» Qué se pide
¿Cómo seguiría el fragmento sobre la filmografía de Lewis? Escribe la continuación a partir de su última oración.

» Fragmento

Ya sin Friedman como productor Lewis firmaría incursiones en el género algo más ambiciosas y no tan redondas, pero sin duda interesantes. La más brutal es The Gruesome Twosome (1967), pero sin duda la más interesante es la épica historia de vampiros A Taste of Blood (1967), paroxística, siniestra e interminable. Su esencial aportación a la historia del cine violentísimo acabaría ya con los primeros setenta y las aún muy interesantes The Wizard of Gore (1970) o The Gore Gore Girls (1972), un intento de regresar a la inocencia y autoconsciencia de sus primeras películas de género.
En los ochenta Lewis se retiraría, entrando a trabajar en el mundo de la publicidad, pero su consideración como autor de culto en los noventa tendría como fruto un reconocimiento como pionero que fructificaría en la realización de unos cuantos remakes de su obra, todos ellos interesantes y rarísimos: del imponente delirio de The Wizard of Gore (¡protagonizada por Crisppin Glover!, 2007) a los fantásticos reboots de 2000 Maniacos, la superior 2001 Maniacos (con Robert Englund, 2005) y 2001 Maniacs: Field of Screams (2010), pasando por la desnortada rareza de Fonda sangrienta (1987), la secuela tardía dirigida por el propio Lewis Blood Feast 2: All U Can Eat (2002) o la flamante Blood Feast (2016).

» Datos proporcionados

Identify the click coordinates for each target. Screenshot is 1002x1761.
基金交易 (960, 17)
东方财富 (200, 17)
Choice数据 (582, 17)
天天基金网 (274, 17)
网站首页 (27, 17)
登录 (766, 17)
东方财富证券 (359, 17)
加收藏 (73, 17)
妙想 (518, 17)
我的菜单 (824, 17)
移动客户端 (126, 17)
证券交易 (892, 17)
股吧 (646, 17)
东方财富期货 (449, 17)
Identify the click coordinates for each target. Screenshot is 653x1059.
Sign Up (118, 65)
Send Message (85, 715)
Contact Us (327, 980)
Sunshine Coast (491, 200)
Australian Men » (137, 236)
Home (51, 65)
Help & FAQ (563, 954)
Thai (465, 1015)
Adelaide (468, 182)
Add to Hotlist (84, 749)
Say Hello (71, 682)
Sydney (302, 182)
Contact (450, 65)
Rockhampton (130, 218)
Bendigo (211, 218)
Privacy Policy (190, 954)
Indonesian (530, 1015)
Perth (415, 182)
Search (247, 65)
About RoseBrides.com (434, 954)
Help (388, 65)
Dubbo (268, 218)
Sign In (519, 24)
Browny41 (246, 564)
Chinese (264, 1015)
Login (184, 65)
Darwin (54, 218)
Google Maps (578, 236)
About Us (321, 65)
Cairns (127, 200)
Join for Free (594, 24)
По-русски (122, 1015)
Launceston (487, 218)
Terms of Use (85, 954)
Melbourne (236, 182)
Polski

» Espacio de respuesta
Lewis llevaba años viviendo de su fama, de festival en festival, recibiendo merecidos premios y homenajes, e incluso facturando algo de material adicional para sus fans: codirigió la película de episodios Bloodmania, actualmente en postproducción, en la que aparece presentando los fragmentos al estilo Guardián de la Cripta, ya sumergido en su papel de icono del cine más sangriento. Y la imprescindible Arrow Films anunció, para finales de octubre, la espectacular edición definitiva y remasterizada de sus clásicos con una caja que se antoja imprescindible.
Herschell Gordon Lewis nunca se terminó de tomar en serio a sí mismo: en una entrevista con Film Review afirmó que «a menudo he comparado Blood Feast con un poema de Walt Whitman. No es gran cosa, pero al menos fue el primero de su estilo«. Sus logros, sin embargo, dicen todo lo contrario: estaba dotado para juguetear con la poesía y el humor de la violencia en un tiempo en el nadie se atrevía a sobrepasar ciertos límites. No solo fue el primero: en muchos sentidos, fue el mejor.